J.C., interno en el centro penitenciario de Jaén, mantuvo los días 7 de octubre y 6 de noviembre de 2010 dos comunicaciones vis a vis. Al término de las mismas, el jefe de servicios del centro ordenó que se le practicaran sendos cacheos mediante registros corporales con desnudo integral ante la sospecha de “que pudiera ocultar en su cuerpo algún objeto o sustancia prohibida tras la comunicación vis a vis”. Al carecer los registros de una motivación concreta, don J.C. se quejó al Juzgado Central de Vigilancia Penitenciaria por la lesión inferida a su derecho a la intimidad personal, una queja que el Juzgado inadmitió. Meses después, la Audiencia Nacional confirmó los cacheos, basados en motivos genéricos de seguridad, con la sorprendente afirmación de que “la comunicación íntima tiene como contrapartida el control a posteriori mediante el desnudo integral del interno, de modo que sólo cuando ese cacheo se haga de forma inadecuada, ofensiva o con abuso o desviación de poder será reprochable la actuación de la administración, pero no por la realización del examen corporal en sí. Según la Audiencia, los cacheos son el precio legal que el interno tiene que pagar si quiere disfrutar de su intimidad sentimental. ¿Se han enterado de las posibilidades que encierra este guión judicial los de la cadena Playboy? Y, además, gratis total y nacional. Un filón para todos los torrentes de la sociedad del espectáculo.

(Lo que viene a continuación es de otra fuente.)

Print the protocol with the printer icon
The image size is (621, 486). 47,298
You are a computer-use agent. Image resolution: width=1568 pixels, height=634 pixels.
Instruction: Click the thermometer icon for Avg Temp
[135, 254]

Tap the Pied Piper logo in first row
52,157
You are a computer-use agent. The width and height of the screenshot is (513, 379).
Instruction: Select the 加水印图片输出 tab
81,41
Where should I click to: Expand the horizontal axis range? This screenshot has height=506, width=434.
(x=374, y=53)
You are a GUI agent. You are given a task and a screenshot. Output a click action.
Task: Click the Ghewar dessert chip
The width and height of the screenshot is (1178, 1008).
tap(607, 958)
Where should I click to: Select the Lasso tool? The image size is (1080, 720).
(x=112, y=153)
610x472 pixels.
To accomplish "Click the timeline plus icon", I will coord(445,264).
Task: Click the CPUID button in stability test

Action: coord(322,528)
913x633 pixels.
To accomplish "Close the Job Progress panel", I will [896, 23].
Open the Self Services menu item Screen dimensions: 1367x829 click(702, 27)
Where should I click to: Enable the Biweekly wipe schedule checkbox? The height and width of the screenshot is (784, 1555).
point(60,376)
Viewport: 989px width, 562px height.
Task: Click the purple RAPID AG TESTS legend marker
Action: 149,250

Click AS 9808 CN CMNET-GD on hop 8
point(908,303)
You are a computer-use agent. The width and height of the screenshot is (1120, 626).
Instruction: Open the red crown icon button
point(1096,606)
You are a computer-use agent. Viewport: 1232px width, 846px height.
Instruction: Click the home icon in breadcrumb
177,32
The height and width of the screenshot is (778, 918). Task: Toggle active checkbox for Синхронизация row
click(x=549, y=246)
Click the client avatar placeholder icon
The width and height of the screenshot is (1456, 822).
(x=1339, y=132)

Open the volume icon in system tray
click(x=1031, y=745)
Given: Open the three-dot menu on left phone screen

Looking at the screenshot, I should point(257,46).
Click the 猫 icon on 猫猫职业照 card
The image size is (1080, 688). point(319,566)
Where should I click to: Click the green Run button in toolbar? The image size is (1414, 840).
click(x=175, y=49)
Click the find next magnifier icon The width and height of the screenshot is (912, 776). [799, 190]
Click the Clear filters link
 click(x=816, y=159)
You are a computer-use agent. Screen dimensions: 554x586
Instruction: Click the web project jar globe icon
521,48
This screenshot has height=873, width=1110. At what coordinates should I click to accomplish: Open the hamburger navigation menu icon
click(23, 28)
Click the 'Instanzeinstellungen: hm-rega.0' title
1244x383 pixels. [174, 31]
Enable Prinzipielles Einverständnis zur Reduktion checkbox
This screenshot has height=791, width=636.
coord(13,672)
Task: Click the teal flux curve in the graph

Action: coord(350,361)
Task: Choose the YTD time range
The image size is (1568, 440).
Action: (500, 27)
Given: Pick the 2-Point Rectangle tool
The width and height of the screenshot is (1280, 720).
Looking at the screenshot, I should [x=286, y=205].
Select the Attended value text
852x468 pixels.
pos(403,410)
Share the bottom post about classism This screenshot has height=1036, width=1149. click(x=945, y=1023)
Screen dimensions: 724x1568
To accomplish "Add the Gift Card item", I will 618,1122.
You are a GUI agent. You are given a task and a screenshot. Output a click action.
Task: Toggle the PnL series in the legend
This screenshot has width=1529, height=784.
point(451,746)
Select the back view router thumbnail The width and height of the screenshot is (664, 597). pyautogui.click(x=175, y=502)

La motivación oficial del primer cacheo integral sufrido por el interno (7 de octubre de 2010) fue: “por sospechar que pudiera ocultar en su cuerpo algún objeto o sustancia prohibida tras la comunicación de vis a vis”. La del segundo (6 de noviembre de 2010) fue: “sospechas de que pueda introducir en el Centro objetos o sustancias que puedan suponer un riesgo para la seguridad del establecimiento o sus trabajadores”.

La legislación penitenciaria dice que las medidas de seguridad en las cárceles se rigen por los principios de necesidad y proporcionalidad, y -siempre pero en especial cuando se practiquen directamente sobre las personas- se llevarán a cabo con el respeto debido a su dignidad y a sus derechos fundamentales. También dice que se dará preferencia a los medios electrónicos y sólo en circunstancias justificadas –cuando existan razones individuales y contrastadas que hagan pensar que el interno oculta en su cuerpo algún objeto peligroso o sustancia ilícita- se podrá realizar un cacheo con desnudo integral.

El Tribunal Constitucional ha establecido una doctrina, consolidada y pacífica, que desautoriza radicalmente la práctica en los establecimientos penitenciarios españoles de cacheos como el sufrido por el interno J.C. Esa doctrina es una constante al menos desde el ya muy lejano año 1994.

Si alguien piensa que este artículo es una apología del amor libre en las cárceles, de las reuniones familiares sin cortapisas o de alguna otra relajación anárquica de sus normas de seguridad, yerra. Como dije al principio, los internos deben soportar necesariamente una merma legal de sus derechos fundamentales. Pero siguen siendo ciudadanos, no animales estabulados a los que se pueda inferir cualquier ofensa que menoscabe su dignidad humana sin motivos específicos y justificados. En las cárceles no se pierde el sentido del pudor personal, y me parece una anomalía muy grave la reiteración con la que la Administración penitenciaria niega y lesiona los derechos de los internos. Y más grave aún me parece que los jueces despachen estos asuntos con un desconocimiento supino de la doctrina constitucional. Sin que nunca pase nada, como si la ignorancia de la ley fuera una mercancía defectuosa y la corporación de los que la aplican y la interpretan gozara de una inmunidad similar a la de las sociedades de responsabilidad limitada. Así nos va en el país en que la culpa es la lotería negra de los parias y los indefensos. El país del bingo en el que sólo los desgraciados responden. O casi.